Premier grand opéra de Britten et coup de maître dans le répertoire lyrique qu’il avait abordé avec l’opérette chorale Paul Bunyan, Peter Grimes affirme d’emblée la prédilection du compositeur pour les héros marginalisés, et l’ambiguïté trouble des caractères et des situations. Si la musique suggère l’omniprésence et les dangers de l’univers marin, notamment dans les interludes à partir desquels le compositeur a tiré une suite symphonique, le drame met aussi en avant le fatal engrenage du regard d’une société pour laquelle la marginalité est un signe tangible de culpabilité. A rebours des spectacles qui se laissent porter par la magie évocatrice des notes, tels ceux, dans des esthétiques diverses, de Yoshi Oida ou de Deborah Warner, celui que Christof Loy avait conçu en 2015 fait presque totalement abstraction de l’environnement portuaire.

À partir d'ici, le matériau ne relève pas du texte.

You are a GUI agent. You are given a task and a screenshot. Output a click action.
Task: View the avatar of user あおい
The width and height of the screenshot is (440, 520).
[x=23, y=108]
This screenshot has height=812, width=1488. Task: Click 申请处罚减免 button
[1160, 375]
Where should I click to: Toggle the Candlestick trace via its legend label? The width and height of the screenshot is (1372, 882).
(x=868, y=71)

La scénographie dessinée par Johannes Leiacker est dominée, à l’avant du plateau, par un lit, celui de Grimes, à cheval sur le rebord du plancher oblique, comme une métaphore de l’intimité du personnage, scrutée par l’ensemble du village. Chorégraphiée avec une exemplaire efficacité par Thomas Wilhelm, la violence de la foule et de sa condamnation sculpte la dynamique spatiale du drame, secondée par la puissance des choeurs préparés par Benedict Kearns, et dont certains accents se souviennent du Vaisseau fantôme de Wagner. Sous les lumières de Bernd Purkrabek, les éléments sont réduits à leur plus simple abstraction – à peine une trappe délimitant le dehors du dedans peut-elle rappeler le pont d’un navire. La solitude de Peter trouve en Balstrode un presque alter ego qui restera impuissant à le sauver. L’entorse principale à la stricte littérale est la transformation du gamin apprenti en un jeune homme, mimé par le danseur Yannick Bosc, qui cristallise l’orientation homosexuelle du pêcheur, partagée par le capitaine Balstrode. Reléguant au second plan la mauvaise intégration économique du héros au moment de l’émergence du capitalisme moderne, et de ses illusions d’émancipation, cette lecture apparente Peter Grimes à Billy Budd, alors que l’ouvrage présente bien plus de gémellités avec Turn of the screw qu’avec Death in Venice.

Au-delà de cette réinterprétation discutable, le spectacle de Christof Loy se distingue par sa concentration sur la force des incarnations, au premier rang celle de Sean Panikkar dans le rôle-titre. Le ténor américain déploie une belle complexité psychologique, tendue par le désir et la frustration quant à la reconnaissance sociale. Au diapason des choix dramaturgiques de la mise en scène, Andrew Foster-Williams confère une consistance inédite à Balstrode, qui devient comme un miroir des tourments de Grimes. Sinéad Campbell-Wallace résume la charité de Ellen Orford, qui veut, par son amour incompris, racheter les péchés de Peter. Carol Garcia contraste avec une Auntie à la malveillance fielleuse, quand Katarina Dalayman dépasse l’emploi de caractère avec une Mrs Sedley à la voix généreuse. Les effectifs du Lyon Opéra Studio se retrouvent dans les deux nièces, Eva Langeland Gjerde et l’alumna Giulia Scopelliti, complémentaires, ainsi que dans les rôles de Ned Keene et Bob Boles, respectivement confiés à Alexander de Jong et Filipp Varik. Thomas Faulkner assume les répliques de Swallow. Erik Arman expose la bigoterie du Révérend Adams et Lukas Jakobski n’élude pas la rustauderie de Hobson. Dans la fosse, Wayne Marshall laisse s’épanouir la vitalité expressive de la partition de Britten, avec un enthousiasme que le public lyonnais avait déjà applaudi dans Candide en 2022. A peu à l’écart de l’orthodoxie académique, le Peter Grimes revu par Christof Loy peut, cependant, se compter parmi les nouvelles références classiques sur la scène lyrique d’aujourd’hui.